Study on the Use of Hydride Fuel in High-Performance Light Water Reactor Concept

European Commission, JRC, Institute for Energy and Transport, Westerduinweg 3, 1755 LE Petten, Netherlands

Received 18 November 2014; Revised 15 January 2015; Accepted 15 January 2015

Academic Editor: Iztok Tiselj

Copyright © 2015 Haileyesus Tsige-Tamirat and Luca Ammirabile. This is an open access article distributed under the Creative Commons Attribution License, which permits unrestricted use, distribution, and reproduction in any medium, provided the original work is properly cited.


Hydride fuels have features which could make their use attractive in future advanced power reactors. The potential benefit of use of hydride fuel in HPLWR without introducing significant modification in the current core design concept of the high-performance light water reactor (HPLWR) has been evaluated. Neutronics and thermal hydraulic analyses were performed for a single assembly model of HPLWR with oxide and hydride fuels. The hydride assembly shows higher moderation with softer neutron spectrum and slightly more uniform axial power distribution. It achieves a cycle length of 18 months with sufficient excess reactivity.

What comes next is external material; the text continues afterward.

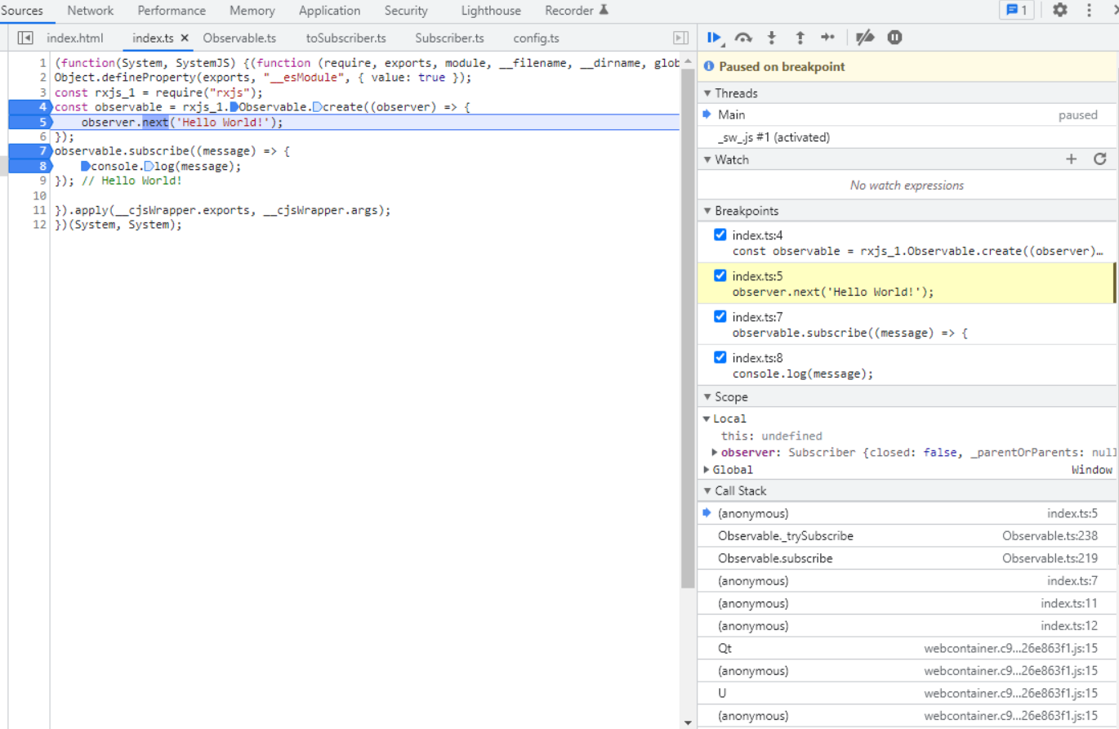Uncheck the index.ts:4 breakpoint
This screenshot has width=1119, height=729.
click(x=720, y=235)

At Beginning of Cycle the fuel temperature coefficient of the hydride assembly is higher whereas the moderator and void coefficients are lower. The thermal hydraulic results show that the achievable fuel temperature in the hydride assembly is well below the design limits. The potential benefits of the use of hydride fuel in the current design of the HPLWR with the achieved improvements in the core neutronics characteristics are not sufficient to justify the replacement of the oxide fuel. Therefore for a final evaluation of the use of hydride fuels in HPLWR concepts additional studies which include modification of subassembly and core layout designs are required.